The following Python script demonstrates how to encrypt a PHI payload using AES-256-GCM encryption before sending it over a secure HTTPS connection:

import base64
import json
import os
import requests
from cryptography.hazmat.primitives.ciphers.aead import AESGCM

# Server destination
EHR_URL = "https://ehr-gateway.hospital.org/v1/intake"
# Secure key loaded from system vault (integrated with TPM)
VAULT_KEY = AESGCM.generate_key(bit_length=256)

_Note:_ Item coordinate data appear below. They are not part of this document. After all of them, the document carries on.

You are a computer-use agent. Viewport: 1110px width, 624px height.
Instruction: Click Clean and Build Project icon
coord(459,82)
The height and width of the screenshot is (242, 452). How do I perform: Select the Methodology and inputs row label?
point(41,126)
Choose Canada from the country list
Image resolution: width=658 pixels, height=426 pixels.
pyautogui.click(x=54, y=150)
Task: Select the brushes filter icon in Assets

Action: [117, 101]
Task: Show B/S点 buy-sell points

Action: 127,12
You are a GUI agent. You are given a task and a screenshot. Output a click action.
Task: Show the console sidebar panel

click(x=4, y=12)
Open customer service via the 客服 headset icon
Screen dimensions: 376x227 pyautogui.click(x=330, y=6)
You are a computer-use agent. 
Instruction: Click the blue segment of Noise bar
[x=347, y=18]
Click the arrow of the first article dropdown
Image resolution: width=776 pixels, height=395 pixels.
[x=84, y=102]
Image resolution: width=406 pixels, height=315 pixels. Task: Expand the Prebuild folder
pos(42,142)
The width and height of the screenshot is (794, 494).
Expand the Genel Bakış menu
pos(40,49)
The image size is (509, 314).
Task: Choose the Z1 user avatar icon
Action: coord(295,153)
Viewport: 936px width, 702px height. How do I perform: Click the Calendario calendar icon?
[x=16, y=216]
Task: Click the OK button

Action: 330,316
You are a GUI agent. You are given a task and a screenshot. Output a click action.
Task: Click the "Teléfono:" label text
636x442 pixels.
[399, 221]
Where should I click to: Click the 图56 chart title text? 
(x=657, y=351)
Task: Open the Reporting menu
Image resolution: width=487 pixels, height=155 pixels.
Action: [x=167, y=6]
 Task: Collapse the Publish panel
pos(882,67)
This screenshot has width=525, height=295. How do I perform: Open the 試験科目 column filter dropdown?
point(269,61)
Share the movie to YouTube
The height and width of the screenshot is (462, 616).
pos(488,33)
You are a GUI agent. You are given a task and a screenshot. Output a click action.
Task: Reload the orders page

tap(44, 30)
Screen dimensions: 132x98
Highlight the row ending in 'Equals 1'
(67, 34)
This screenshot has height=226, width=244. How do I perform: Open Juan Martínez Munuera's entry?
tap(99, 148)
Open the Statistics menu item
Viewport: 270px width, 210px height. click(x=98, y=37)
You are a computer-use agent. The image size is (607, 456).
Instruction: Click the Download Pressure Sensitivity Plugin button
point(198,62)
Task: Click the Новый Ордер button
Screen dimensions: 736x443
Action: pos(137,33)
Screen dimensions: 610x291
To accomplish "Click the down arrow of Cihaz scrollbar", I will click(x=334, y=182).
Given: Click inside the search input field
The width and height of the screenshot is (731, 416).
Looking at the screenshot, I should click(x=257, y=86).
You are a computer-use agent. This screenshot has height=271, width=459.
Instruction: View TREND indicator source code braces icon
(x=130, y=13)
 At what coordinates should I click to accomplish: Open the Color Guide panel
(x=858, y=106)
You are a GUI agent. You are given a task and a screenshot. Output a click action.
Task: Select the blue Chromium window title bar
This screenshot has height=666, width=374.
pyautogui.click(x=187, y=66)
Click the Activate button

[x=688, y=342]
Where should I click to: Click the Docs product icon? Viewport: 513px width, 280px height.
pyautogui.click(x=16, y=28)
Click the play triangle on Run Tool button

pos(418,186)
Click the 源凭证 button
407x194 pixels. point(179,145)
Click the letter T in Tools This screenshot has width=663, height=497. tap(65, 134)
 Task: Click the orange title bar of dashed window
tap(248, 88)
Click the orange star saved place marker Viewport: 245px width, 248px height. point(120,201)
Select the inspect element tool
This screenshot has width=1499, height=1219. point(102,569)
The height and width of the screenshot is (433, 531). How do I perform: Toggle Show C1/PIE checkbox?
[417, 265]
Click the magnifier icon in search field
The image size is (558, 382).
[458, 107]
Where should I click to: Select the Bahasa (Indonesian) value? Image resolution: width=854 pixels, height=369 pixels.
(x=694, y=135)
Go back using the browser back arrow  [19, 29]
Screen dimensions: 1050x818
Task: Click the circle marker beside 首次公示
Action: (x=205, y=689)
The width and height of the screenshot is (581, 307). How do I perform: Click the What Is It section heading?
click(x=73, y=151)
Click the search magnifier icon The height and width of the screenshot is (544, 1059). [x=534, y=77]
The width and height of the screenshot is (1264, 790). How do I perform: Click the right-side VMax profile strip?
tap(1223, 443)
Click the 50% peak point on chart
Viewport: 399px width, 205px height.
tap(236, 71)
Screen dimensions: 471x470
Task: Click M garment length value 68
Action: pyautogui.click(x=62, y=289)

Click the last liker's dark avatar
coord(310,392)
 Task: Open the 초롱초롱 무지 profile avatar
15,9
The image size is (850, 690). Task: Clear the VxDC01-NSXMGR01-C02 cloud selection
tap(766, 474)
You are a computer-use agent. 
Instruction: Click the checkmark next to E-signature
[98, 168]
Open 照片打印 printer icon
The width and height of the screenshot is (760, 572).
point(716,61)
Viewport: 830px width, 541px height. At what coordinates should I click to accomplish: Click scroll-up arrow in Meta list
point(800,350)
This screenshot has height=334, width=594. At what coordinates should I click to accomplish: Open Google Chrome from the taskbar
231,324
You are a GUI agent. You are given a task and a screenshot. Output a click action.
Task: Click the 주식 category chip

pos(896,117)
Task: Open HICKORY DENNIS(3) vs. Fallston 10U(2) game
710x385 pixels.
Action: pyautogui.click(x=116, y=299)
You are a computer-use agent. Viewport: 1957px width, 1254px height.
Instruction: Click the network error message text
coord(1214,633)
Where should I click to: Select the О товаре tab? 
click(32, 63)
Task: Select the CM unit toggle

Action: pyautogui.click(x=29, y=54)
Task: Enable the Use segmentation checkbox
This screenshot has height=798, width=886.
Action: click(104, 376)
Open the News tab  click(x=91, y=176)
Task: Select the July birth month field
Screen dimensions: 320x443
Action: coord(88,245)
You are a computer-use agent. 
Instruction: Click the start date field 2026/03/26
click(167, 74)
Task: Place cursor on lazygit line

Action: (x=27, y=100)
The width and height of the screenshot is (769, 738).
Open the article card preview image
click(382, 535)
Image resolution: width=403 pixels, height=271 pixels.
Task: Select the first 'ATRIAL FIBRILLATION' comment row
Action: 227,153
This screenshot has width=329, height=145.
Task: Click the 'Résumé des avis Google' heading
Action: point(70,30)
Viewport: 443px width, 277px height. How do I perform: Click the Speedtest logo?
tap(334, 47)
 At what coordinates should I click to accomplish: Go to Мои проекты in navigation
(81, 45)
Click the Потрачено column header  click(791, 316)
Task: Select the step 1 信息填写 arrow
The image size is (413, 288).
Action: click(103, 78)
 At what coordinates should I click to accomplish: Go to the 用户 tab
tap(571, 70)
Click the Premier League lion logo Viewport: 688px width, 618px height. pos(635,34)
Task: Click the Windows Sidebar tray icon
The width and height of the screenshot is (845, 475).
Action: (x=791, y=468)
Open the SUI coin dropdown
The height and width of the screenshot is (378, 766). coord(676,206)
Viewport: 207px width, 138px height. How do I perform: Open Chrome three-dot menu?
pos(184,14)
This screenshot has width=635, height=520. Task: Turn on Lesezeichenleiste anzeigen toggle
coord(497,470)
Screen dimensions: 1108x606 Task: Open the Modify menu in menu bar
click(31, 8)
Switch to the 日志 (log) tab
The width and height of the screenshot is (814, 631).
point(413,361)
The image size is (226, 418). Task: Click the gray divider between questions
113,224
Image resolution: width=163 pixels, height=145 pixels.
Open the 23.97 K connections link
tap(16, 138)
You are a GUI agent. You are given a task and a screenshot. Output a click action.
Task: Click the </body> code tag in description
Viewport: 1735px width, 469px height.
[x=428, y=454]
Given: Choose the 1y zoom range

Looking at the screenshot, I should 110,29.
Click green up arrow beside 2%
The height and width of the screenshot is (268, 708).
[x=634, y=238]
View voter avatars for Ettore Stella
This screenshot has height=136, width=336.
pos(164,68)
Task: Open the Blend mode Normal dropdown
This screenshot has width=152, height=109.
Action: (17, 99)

def encrypt_and_send_phi(patient_record):
    # Convert payload to string bytes
    data = json.dumps(patient_record).encode('utf-8')
    
    # Initialize AES-GCM encryption
    aesgcm = AESGCM(VAULT_KEY)
    nonce = os.urandom(12)  # Generate cryptographically secure nonce
    
    # Encrypt the data payload
    ciphertext = aesgcm.encrypt(nonce, data, None)
    
    # Package payload using safe base64 strings
    payload = {
        "nonce": base64.b64encode(nonce).decode('utf-8'),
        "ciphertext": base64.b64encode(ciphertext).decode('utf-8')
    }
    
    try:
        # Secure POST request with client cert verification
        response = requests.post(
            EHR_URL,
            json=payload,
            cert=('/etc/ssl/certs/client.crt', '/etc/ssl/certs/client.key'),
            verify='/etc/ssl/certs/hospital_ca.pem',
            timeout=3
        )
        return response.status_code == 200
    except requests.exceptions.RequestException as e:
        print(f"Secure transmission failed: {e}")
        return False

if __name__ == "__main__":
    test_record = {
        "patient_id": "MRN_83177",
        "name": "Jane Doe",
        "heart_rate": 84,
        "sp_o2": 98
    }
    success = encrypt_and_send_phi(test_record)
    print(f"PHI transmitted securely: {success}")

Conclusion

Securing PHI data in transit requires robust encryption protocols. Deploying the Horizon TM-6140-22 Medical Touchscreen Computer with TPM 2.0, dual-network physical separation, and strong application-layer encryption ensures that hospital networks remain fully compliant with HIPAA regulations.